● **WORK REQUIRED**
A faithful copy of the data below is required, leaving out every picture.

● **EXTRACTED MATERIAL**
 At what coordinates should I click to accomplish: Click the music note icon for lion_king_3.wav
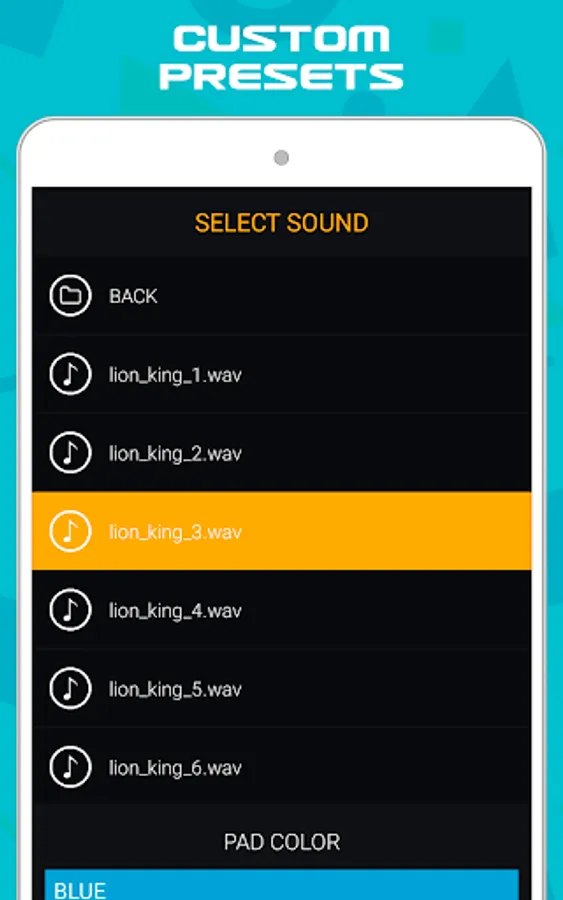(70, 532)
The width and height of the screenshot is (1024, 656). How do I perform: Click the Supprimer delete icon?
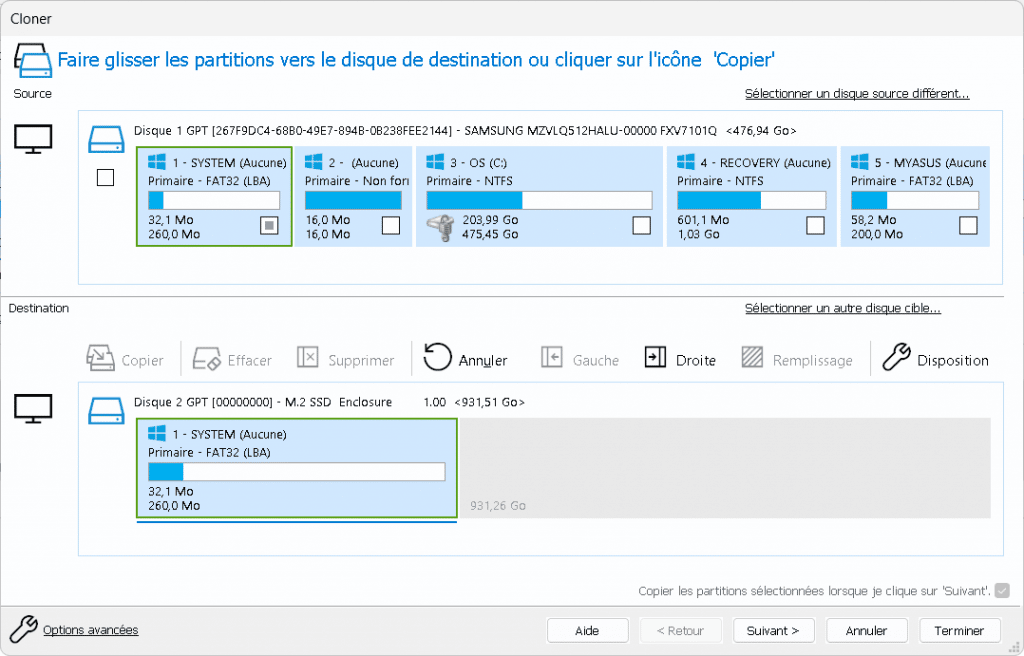308,359
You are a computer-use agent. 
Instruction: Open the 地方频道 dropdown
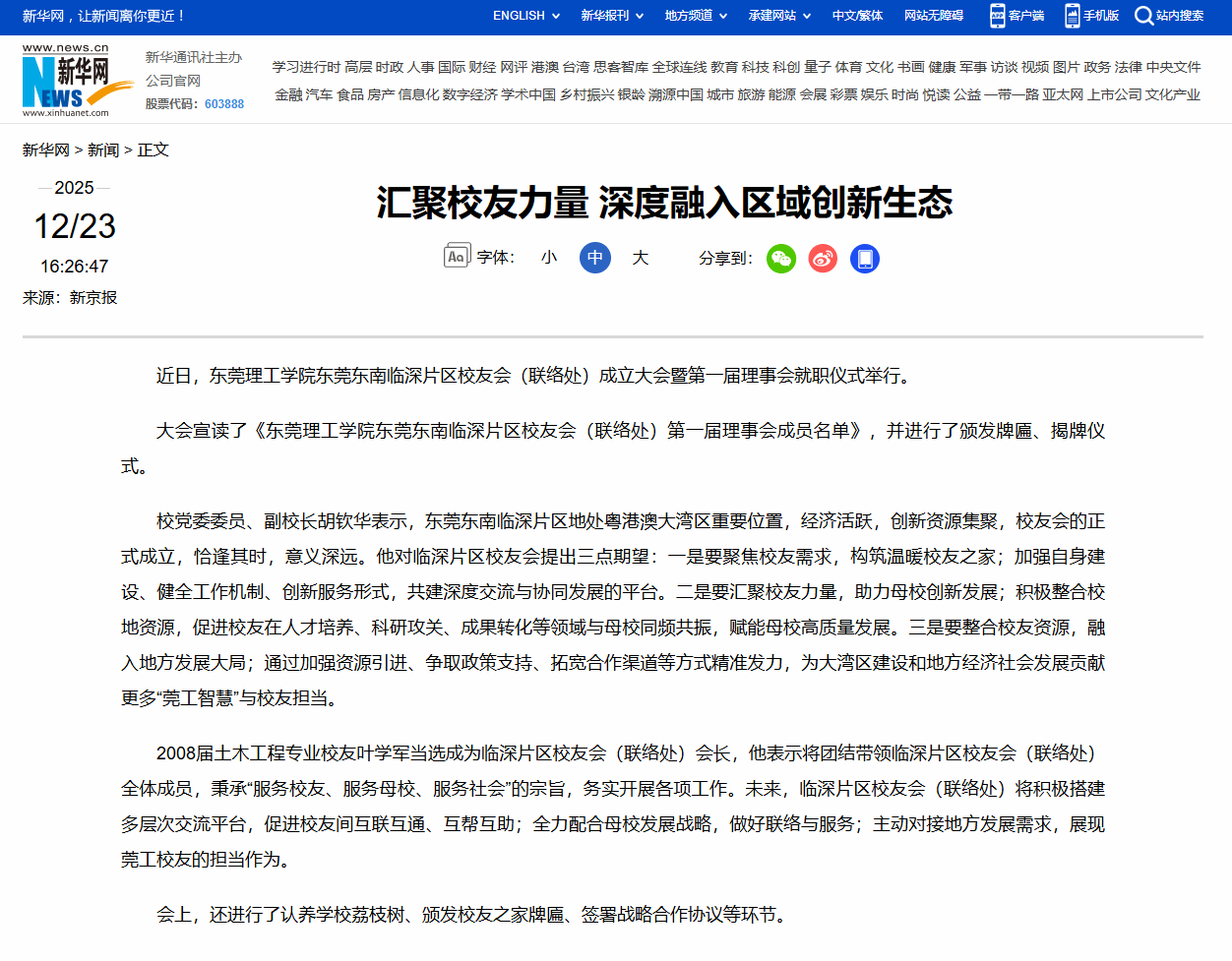click(x=695, y=16)
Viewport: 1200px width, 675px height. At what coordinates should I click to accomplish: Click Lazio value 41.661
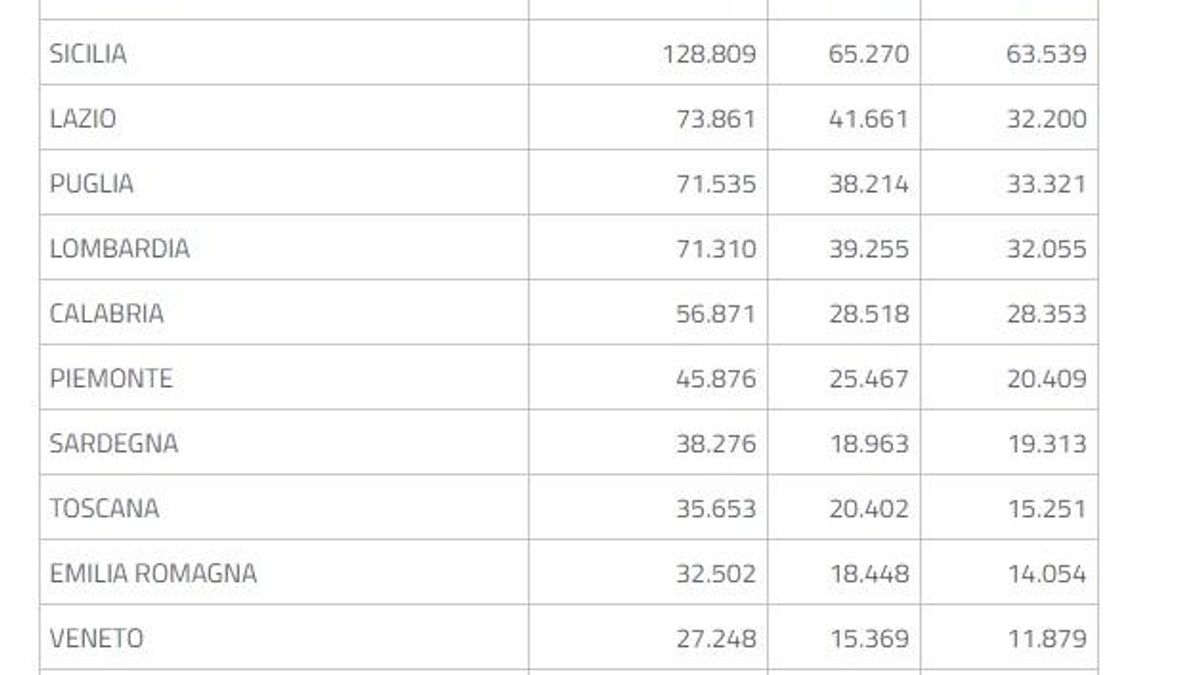[869, 119]
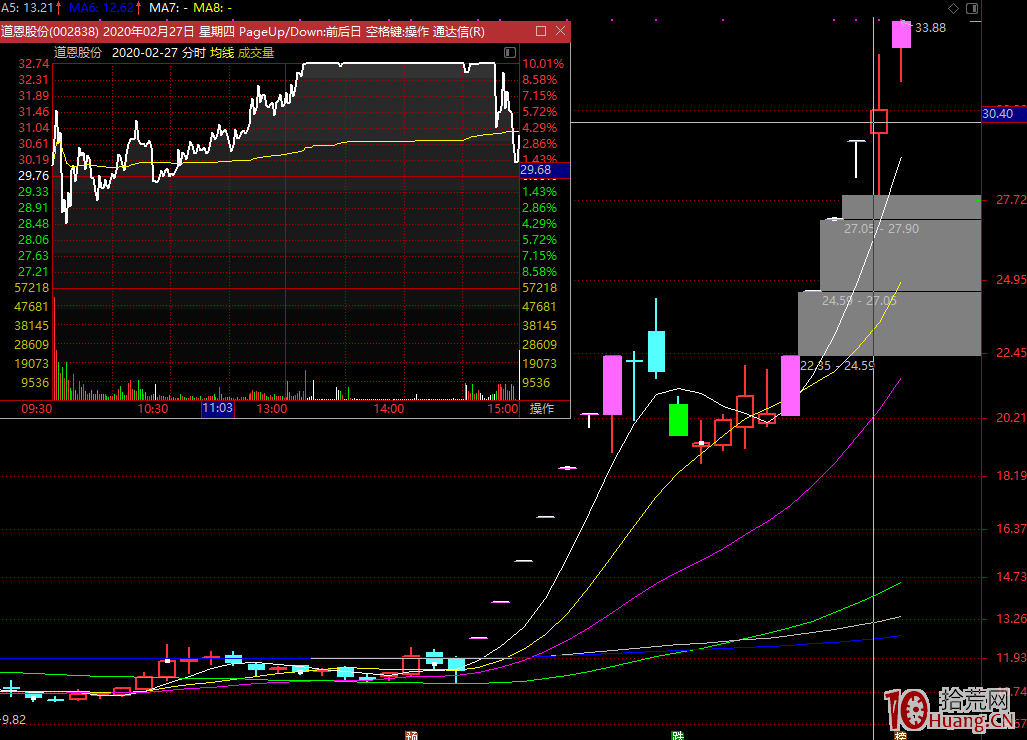This screenshot has height=740, width=1027.
Task: Click the 跌 marker below the K-line chart
Action: [x=678, y=734]
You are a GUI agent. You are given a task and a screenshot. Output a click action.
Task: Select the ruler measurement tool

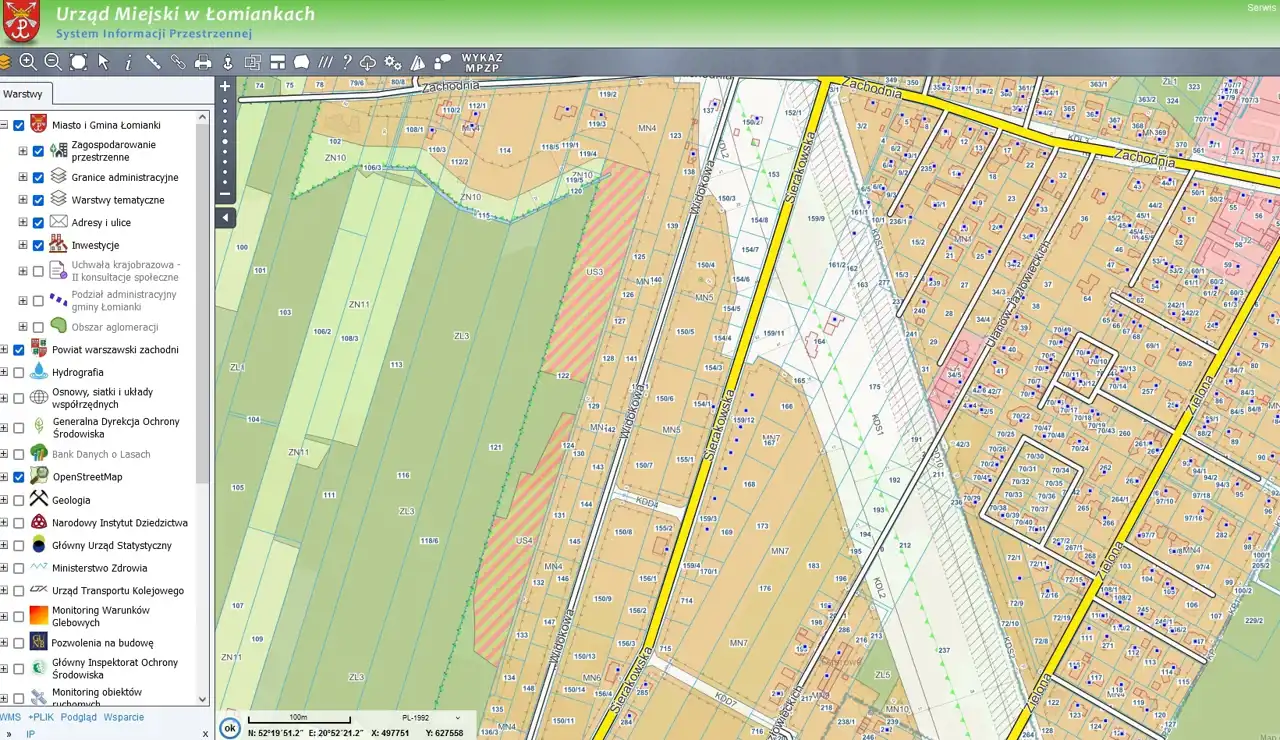pyautogui.click(x=153, y=62)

● **YOUR SOLUTION**
 At what coordinates should I click to accomplish: Click the music note icon for lion_king_3.wav
(70, 532)
The width and height of the screenshot is (1024, 656). How do I perform: Click the Supprimer delete icon?
308,359
You are a computer-use agent. 
Instruction: Open the 地方频道 dropdown
click(x=695, y=16)
Viewport: 1200px width, 675px height. At what coordinates should I click to accomplish: Click Lazio value 41.661
[869, 119]
This screenshot has height=740, width=1027.
Task: Click the 跌 marker below the K-line chart
Action: [x=678, y=734]
You are a GUI agent. You are given a task and a screenshot. Output a click action.
Task: Select the ruler measurement tool

pyautogui.click(x=153, y=62)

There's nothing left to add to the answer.